The court held that there was a domestic relations exception to federal
jurisdiction that permitted federal courts to refrain from acting in
matters pertaining to divorce, alimony, or child support claims. The
court concluded that the ex-wife had not offered any fact that could
support a finding that her obligations were anything but
non-dischargeable. Luppino v. Evans (In re Evans), 2002 Bankr.
LEXIS 531, 278 B.R. 407 (Bankr. D. Md. May 22, 2002) (Mannes, B.J.).
Collier on Bankruptcy, 15th Ed. Revised
Chapter 7 case dismissed on grounds of debtor's
unreasonable and excessive family budget. Bankr. M.D.N.C.
PROCEDURAL POSTURE: This Chapter 7 case was before the court for
a hearing on whether the case should be dismissed pursuant to 11 U.S.C.

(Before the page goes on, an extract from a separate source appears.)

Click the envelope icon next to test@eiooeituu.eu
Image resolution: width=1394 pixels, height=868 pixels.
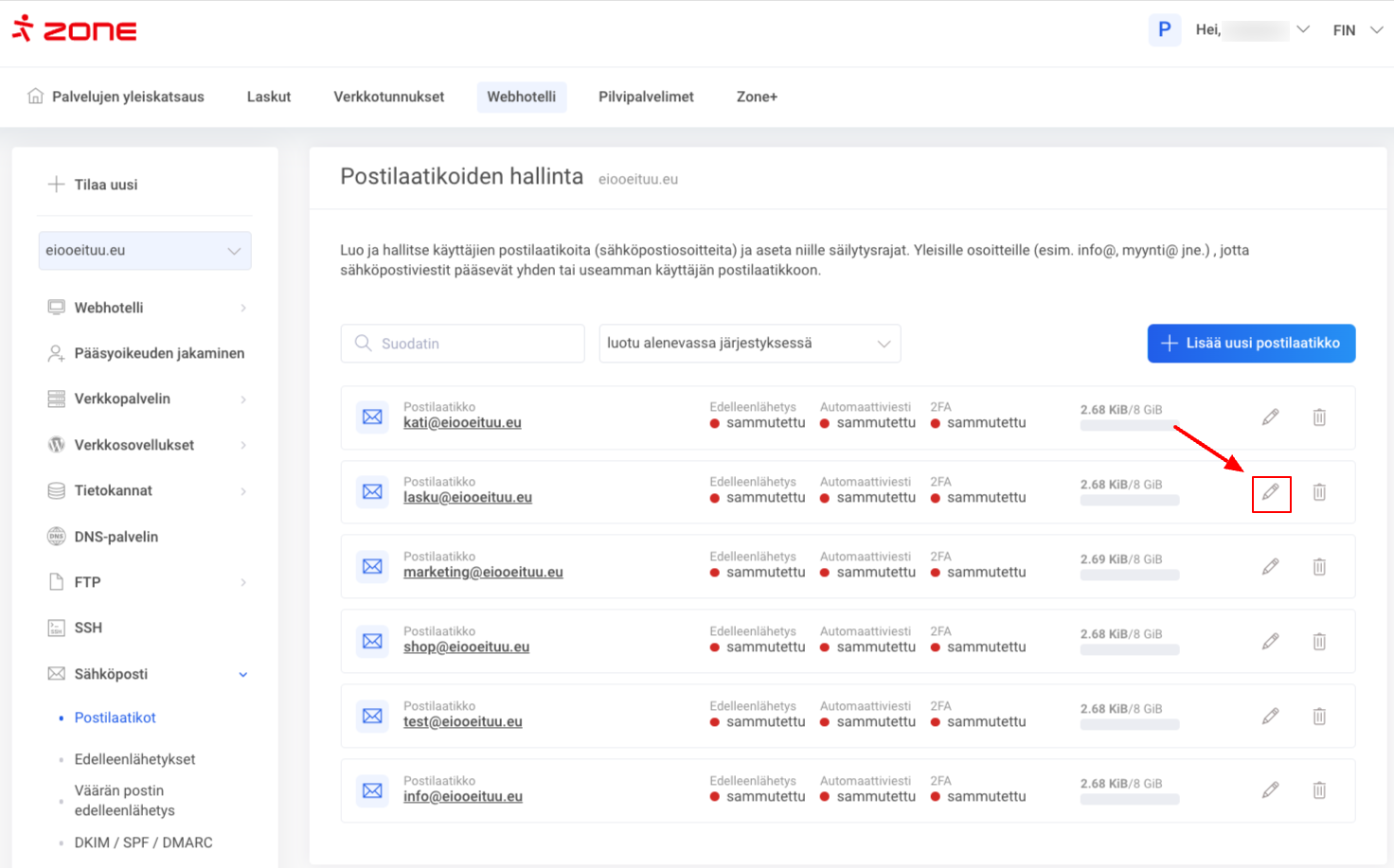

§ 707(b). OVERVIEW: This voluntary Chapter 7 case was filed
by the debtor. The debtor's wife did not join in the filing. Both
spouses have been employed throughout the 1990's and have had total
income of $90,000.00 or more. The schedules filed by the debtor
reflected secured indebtedness of $186,568.56 consisting of two
mortgages on a residence valued at $295,000.00 which was owned by the
debtor and his wife as tenants by the entirety. In his Schedule F the
debtor listed unsecured indebtedness totaling $133,910.00 that included
$13,450.00 of indebtedness owed jointly by the debtor and his wife. The
debtor also listed student loan indebtedness of $13,510.00. In his claim
for property exemptions, the debtor claimed all of his personal property
and his interest in the jointly-owned residence as exempt property. The
court concluded that the granting of Chapter 7 relief in this case would
be a substantial abuse of the provisions of Chapter 7 and that this
case, therefore, should be dismissed under § 707(b). The court
reasoned that the debtor's family budget was excessive and unreasonable.
In re Schmonsees, 2001 Bankr. LEXIS 1896, - B.R. - (Bankr.

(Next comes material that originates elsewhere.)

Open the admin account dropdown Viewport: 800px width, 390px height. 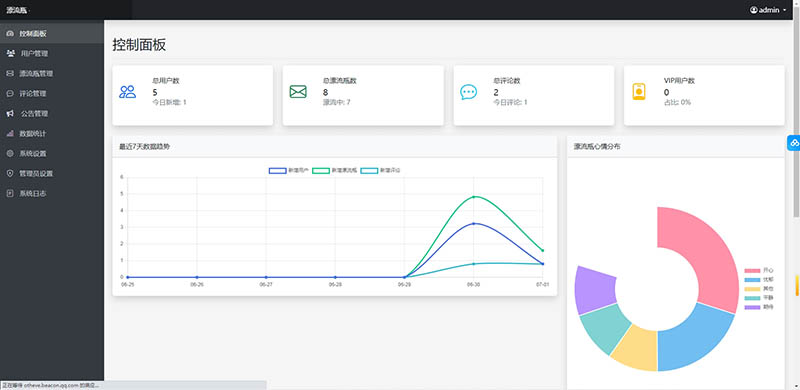(768, 10)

M.D.N.C. September 21, 2001) (Stocks, B.J.).
Collier on Bankruptcy, 15th Ed. Revised 6:707.04
Debtors' claim of a homestead exemption for property held by
family limited partnership denied. Bankr. W.D. Tex.
PROCEDURAL POSTURE: Debtors filed a Chapter 7 bankruptcy.

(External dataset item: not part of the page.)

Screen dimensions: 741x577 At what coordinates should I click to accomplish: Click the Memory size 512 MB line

The trustee objected to debtors' claim of an urban homestead in property
owned by a family limited partnership. OVERVIEW: Debtors claimed
as their exempt urban homestead 10.33 acres of land in El Paso County,
Texas, upon which were located a dwelling and horse sheds. Debtors never
held fee simple title to the property. When it was acquired in 1992,
title was taken in a family limited partnership but debtors lived on the
property continuously since 1992. The court held that when debtors filed
their petition in bankruptcy, all of their property, including their
interests in the partnership, became part of the bankruptcy estate and,
therefore, subject to the control of the trustee. Debtors did not claim
their interests in the partnership as exempt; thus, the partnership
remained in the estate and subject to the control of the trustee.
Debtors did not own the partnership and, thus, could not claim an
exemption in specific partnership property, even if the court should
decide that the older Texas partnership cases, which held that a partner
in a solvent partnership could designate his interest in partnership
realty as a part of his homestead, applied in the matter. In re
Monsivais, 2002 Bankr. LEXIS 470, 274 B.R. 263 (Bankr. W.D. Tex.
January 29, 2002) (Akard, B.J.).
Collier on Bankruptcy, 15th Ed. Revised 5:541.04-11
Creditor's lien entitled to priority over subsequent tax lien
which was not considered in avoidance calculation. Bankr. W.D.
Ky. PROCEDURAL POSTURE: Debtor moved to avoid the judgment
lien of creditor lienholder. At issue was whether a state tax lien
against the subject real property, but lower in priority that the
creditor's lien, should be counted in determining the debtor's avoidance
of the lien under 11 U.S.C. § 522(f)(2)(A). The creditor argued the
tax lien should not be so considered. OVERVIEW: Debtor owned real
property that was valued at $250,000. In order of priority, there were
an ad valorem tax lien for real estate taxes of $15,000, a first
mortgage of $180,000, the creditor's judgment lien of about $112,000,
and a state tax lien of about $57,000. The debtor argued that all the
liens on the property plus the debtor's exemption totaled about
$370,000, which exceeded the stipulated $ 250,000 value of the property,
and that the creditor's judgment lien should be avoided in its entirety.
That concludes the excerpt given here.